Anche lei, come tutti nel clan, era stata istruita al disprezzo verso gli Impuri, ma non per questo era mai stata una convinta sostenitrice delle ideologie paterne. L'ultima figlia di Douglas non odiava i meticci, per lo più provava per loro una sorta di diffidenza - le poche parole aspre che le aveva mai sentito rivolgere nei loro confronti erano solo di circostanza, oppure il riflesso di opinioni condivise nel branco.

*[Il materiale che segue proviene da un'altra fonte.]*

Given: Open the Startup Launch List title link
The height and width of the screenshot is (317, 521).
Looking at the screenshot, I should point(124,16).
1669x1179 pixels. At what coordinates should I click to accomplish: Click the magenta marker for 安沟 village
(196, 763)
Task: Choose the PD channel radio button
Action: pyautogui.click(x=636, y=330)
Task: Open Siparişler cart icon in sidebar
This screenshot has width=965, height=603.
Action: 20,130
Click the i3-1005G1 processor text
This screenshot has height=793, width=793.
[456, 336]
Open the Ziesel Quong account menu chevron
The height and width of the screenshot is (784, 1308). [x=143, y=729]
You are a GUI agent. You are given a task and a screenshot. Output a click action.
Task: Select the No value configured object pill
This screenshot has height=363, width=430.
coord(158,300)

«Erano riusciti a prendere il Pugnale, Leah» le fece presente, piegando il capo nella sua direzione: «Nostro padre non glielo avrebbe mai perdonato, così gliel'ho riportato».
«Tu?» le sopracciglia sottili si arcuarono, mostrando tutta la sorpresa della ragazza - dettaglio che lasciò assai perplesso il fratello. Cosa c'era di tanto strano? Non era la prima volta che portava a termine faccende di quel tipo per conto dell'Alpha, dopotutto appena superata la maggiore età aveva dovuto rinunciare agli atti di ribellione e abbassare la testa di fronte ai doveri di un futuro leader.

«Hai qualche rimostranza?» le chiese storcendo la smorfia.
«No, assolutamente!» le mani di lei si alzarono davanti al petto in segno di resa, ma ciò non le impedì di fare una domanda ben più fastidiosa: «Quindi il vecchio è morto perché tu hai umiliato nuovamente Arwen Calhum?»

I piedi di Joseph si fermarono. Il suo sguardo calò confuso sulla figura appena dietro alla spalla.

Quell'eventualità non gli aveva mai sfiorato i pensieri, forse perché in cuor suo aveva dato per scontato, sin dall'inizio, che l'unico ad aver aggravato una situazione già precaria fosse stato Gabriel, fomentato dall'odio di Douglas per coloro che non erano purosangue.
Se loro fratello non si fosse messo in mezzo, strappando Aralyn dalle sue braccia, Arwen non sarebbe mai tornato a reclamare le loro teste - tutto però, adesso che lei glielo faceva notare, era iniziato con la sua decisione di partire per riprendersi il Pugnale.

E se non lo avesse mai fatto? Se si fosse limitato a contare i danni e preparare un'offensiva al sicuro nelle mura della Villa?

Forse avrebbe risparmiato a coloro coinvolti tutti il dolore a cui avevano dovuto far fronte.

Le labbra del licantropo si schiusero appena, senza però aver idea di cosa dire.

Fu lei a spezzare il silenzio: «Come hai fatto?» I suoi occhioni si fecero indagatori, lo scrutarono da cima a fondo provando a immaginare uno scenario plausibile, ma dopo alcuni secondi, privandolo ancora della possibilità di rispondere, si allontanarono sbattendo: «Sono certa sia una storia avvincente, avrai tempo per raccontarmela, l'importante...» d'un tratto si fece cauta, lanciando qualche occhiata nei dintorni. Non vi erano molti confratelli in giro, tra quelli morti e i feriti per i corridoi il via vai era notevolmente diminuito, ma non per questo i loro discorsi erano al sicuro.

Quando riprese a parlare, il tono di Leah divenne un sussurro: «è che il vecchio non ci sia più, anche se temo come potrà agire Gabe da ora in poi» - e non era affatto la sola.